The Royal Enfield Himalayan has sparked more international interest than any Indian-made bike in memory and now it’s finally been fully revealed by the firm.
At the moment it’s set to be an India-only product, but such is the intrigue about the bike from foreign markets that it would be no surprise to see export versions being made once production is in full swing.
The intrigue surrounding the bike derives from two factors. First, it’s the most modern machine ever to appear from Royal Enfield; the technology might be simple but it’s not a bike that has its roots in the 1950s like the firm’s existing mainstream models.
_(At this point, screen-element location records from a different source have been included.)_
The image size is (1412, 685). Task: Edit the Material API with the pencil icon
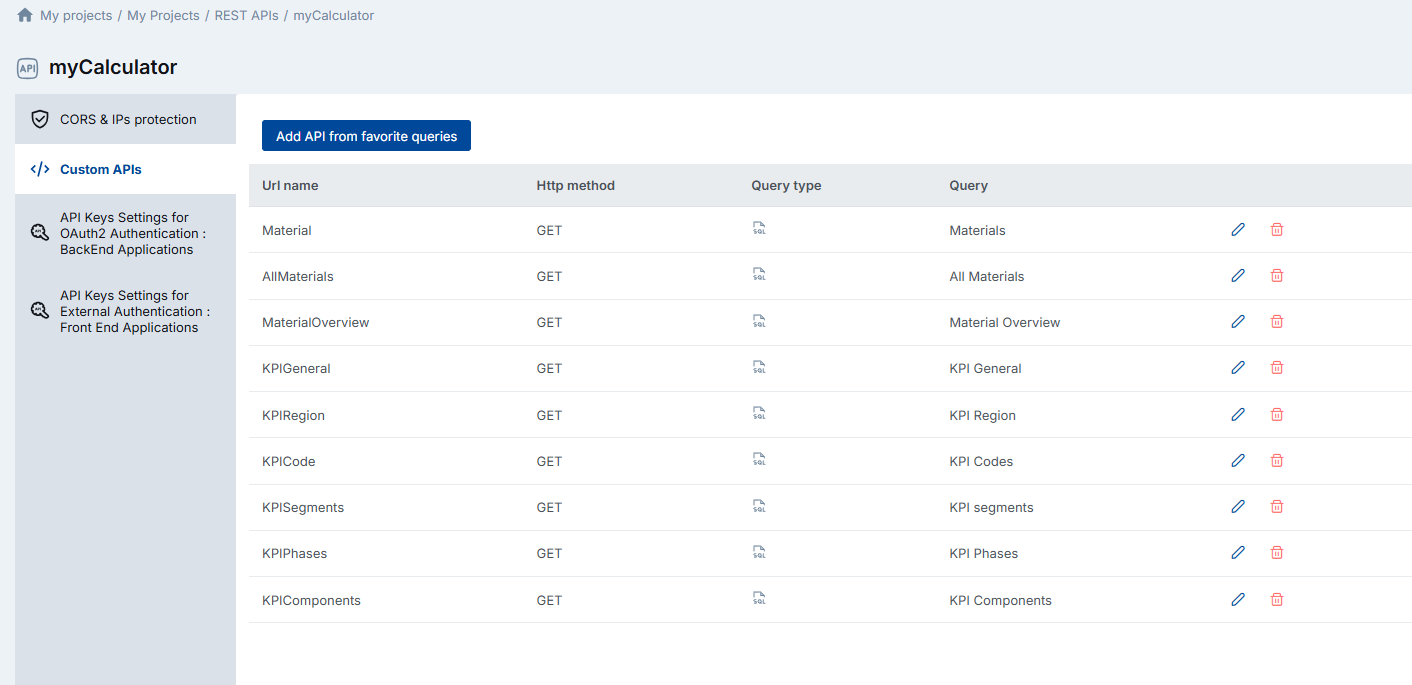coord(1238,229)
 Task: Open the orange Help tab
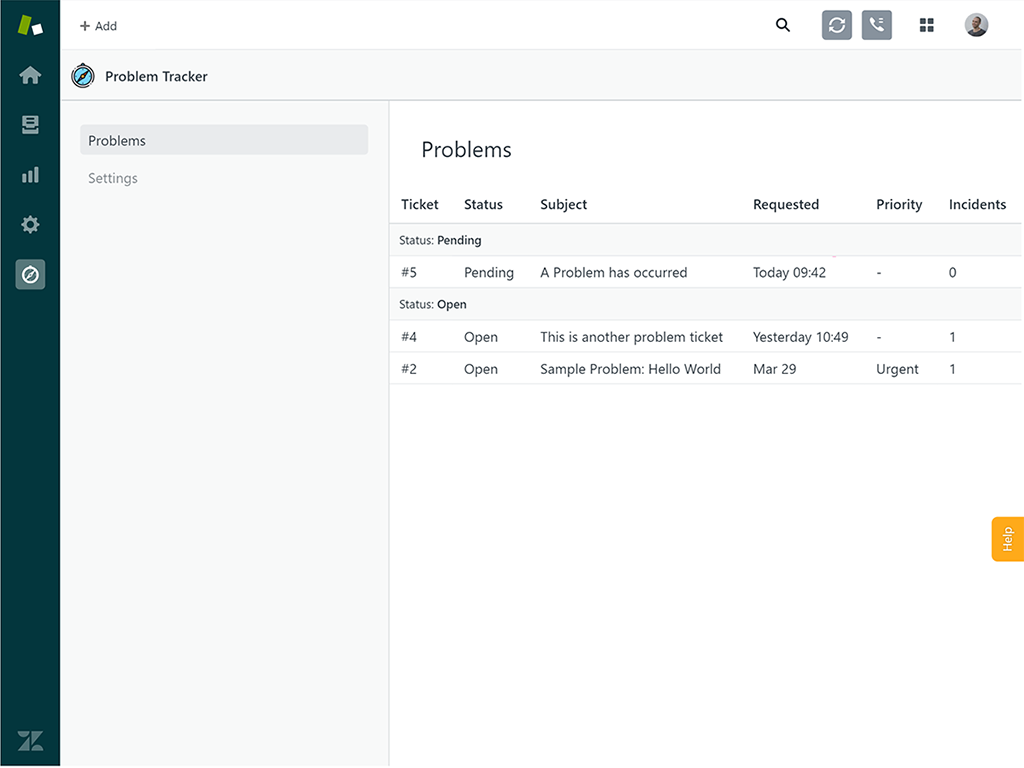(1007, 538)
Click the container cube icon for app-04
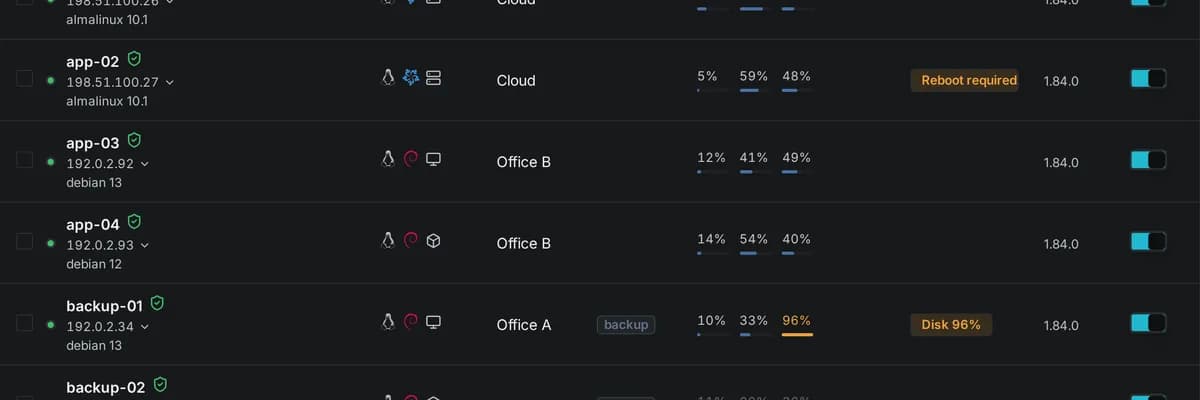 tap(433, 240)
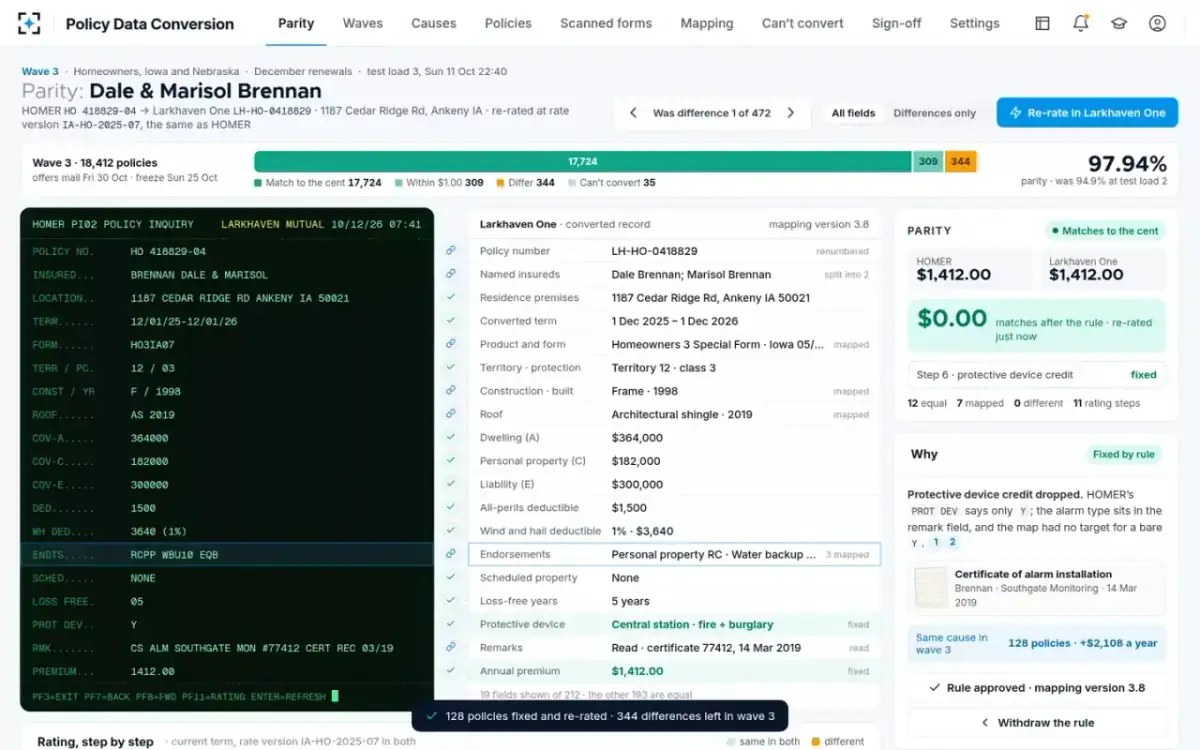
Task: Go to the previous difference arrow
Action: 633,113
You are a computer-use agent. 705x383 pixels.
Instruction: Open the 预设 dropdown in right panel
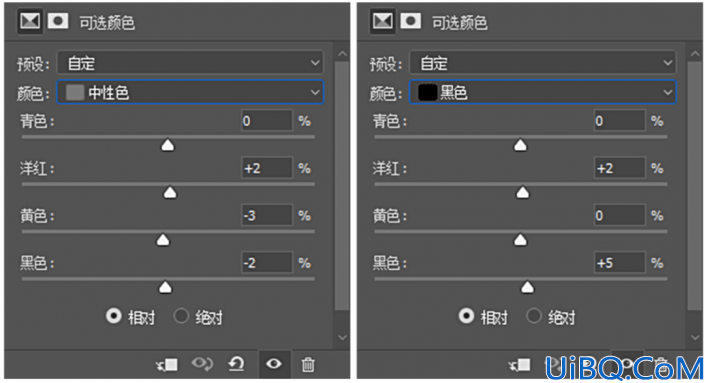(x=543, y=63)

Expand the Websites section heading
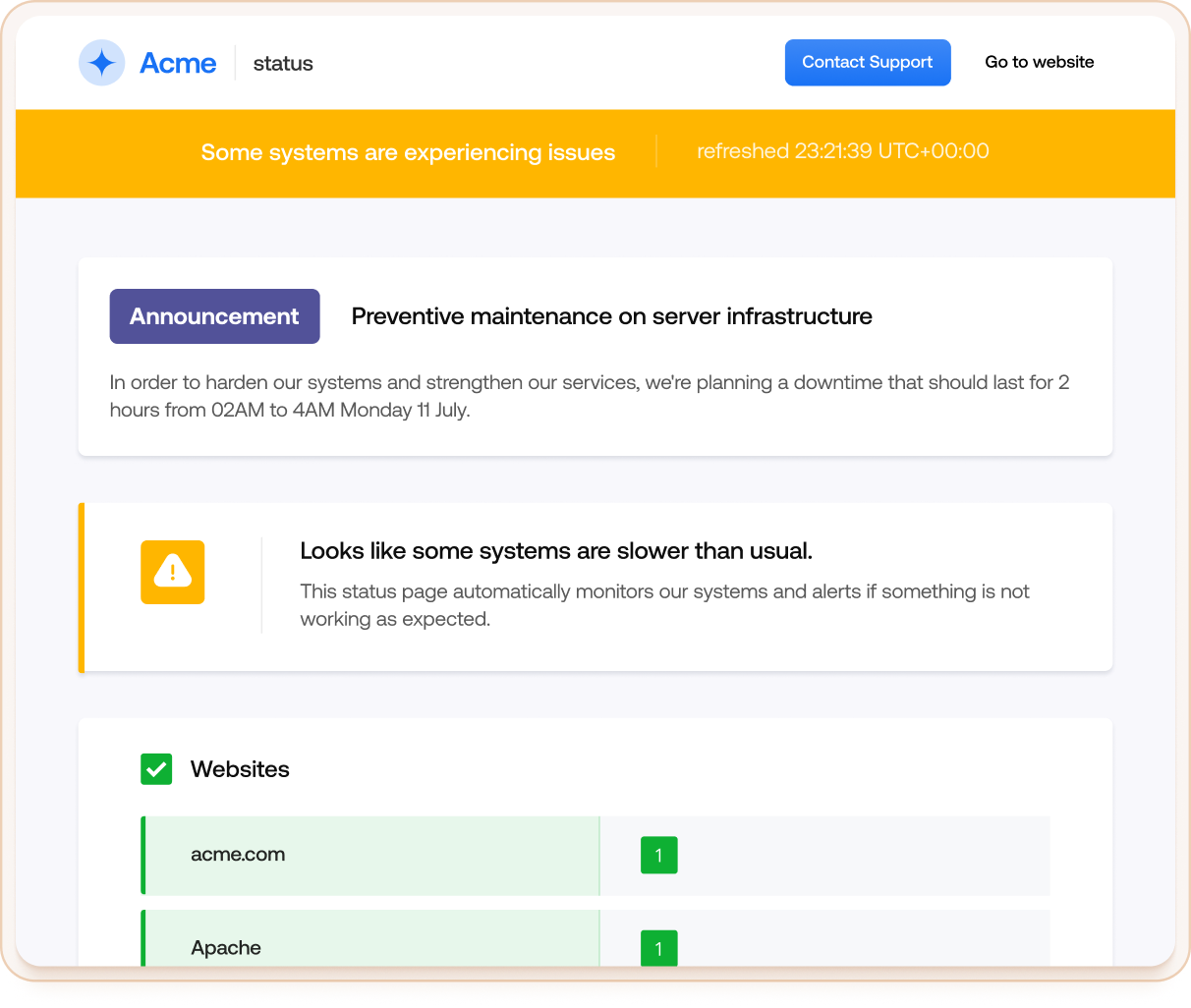tap(240, 769)
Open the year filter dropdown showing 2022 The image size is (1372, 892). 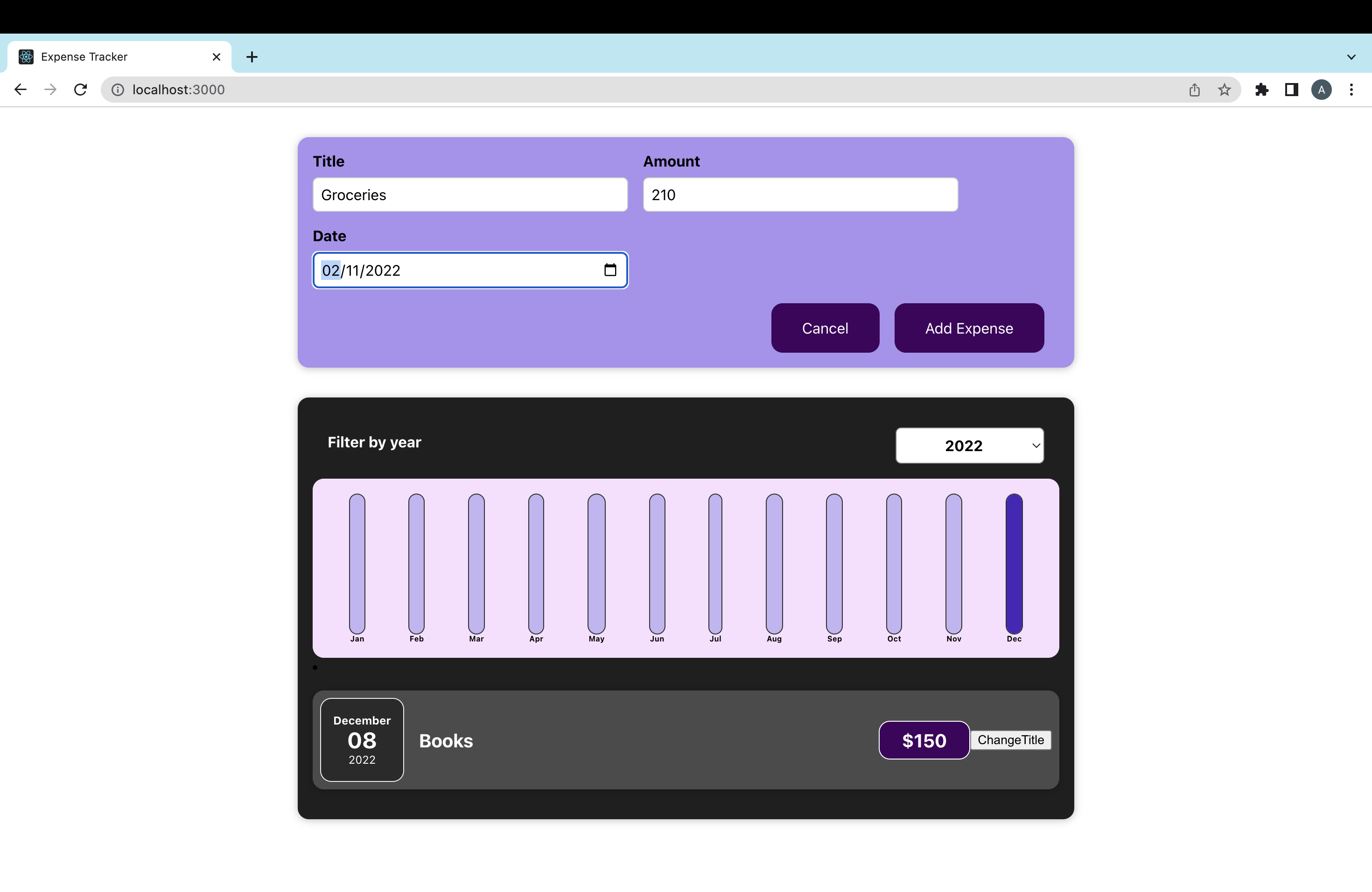pos(969,446)

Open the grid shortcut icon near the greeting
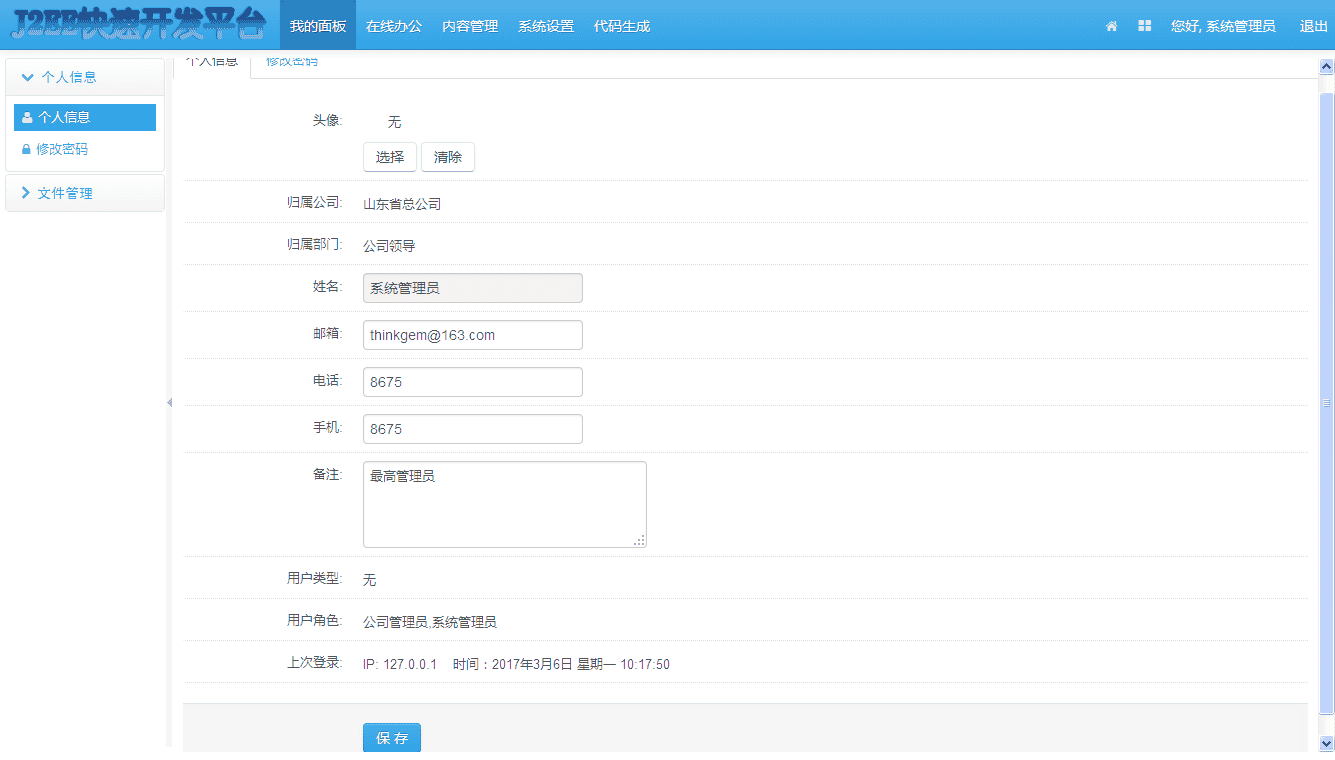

And second, it appears to be targeting a gap in the market for a real-world adventure bike; one that’s designed not only to cope with rugged terrain and a lack of facilities but to thrive in those conditions.
On paper there’s little to get excited about. The 411cc oil-cooled single is a simple overhead cam design with a surprisingly long stroke and narrow bore. While typical bike engines are over-square, with short strokes to assist high revs and maximum peak power, the Himalayan uses a long, 86mm stroke and small, 78mm bore. It’s the same sort of thinking that’s behind the Honda NC750’s engine, another under-square design that favours fuel economy and low-end torque over headline power figures.
Speaking of power, the Himalayan doesn’t have a lot of it. The peak is just 18kW at 6500rpm. Torque is a more promising 32Nm and peaks at a helpfully low 4000rpm, levelling off at that level until 4500rpm. The quest for simplicity stops short of a kickstarter, but in a throwback to the past there’s a carburettor sitting where we’re used to seeing fuel injection; this is a bike that should be easy to bump-start if the battery’s flat.
Should an export version be made, as expected, the carb is likely to be replaced with injection in an effort to meet tougher emissions laws. Royal Enfield has already confirmed that it is ready to adapt the bike to meet next-generation Indian market emissions restrictions, which are expected to bring the country into line with European regulations. For Europe, ABS brakes would also need to be added.
The gearbox, previously rumoured to be a six-speed unit, in fact has only five ratios, but given the emphasis on torque spread and the inevitably low outright performance levels, that shouldn’t be a handicap.
In terms of its chassis, the bike uses a simple steel cradle frame, conventional forks and a monoshock – itself something of a departure for Enfield. The weight is claimed to be 182kg, and the combination of a 21-inch front wheel and a 17-inch rear is intended to help its off-road ability. A surprisingly well-equipped instrument panel includes a trip computer, compass and service indicator, while the racks either side of the bike’s tank can carry extra fuel tanks when more range is needed.
Prices in India are expected to be announced in March, but we’re not expecting much news on an export version until next year at the earliest.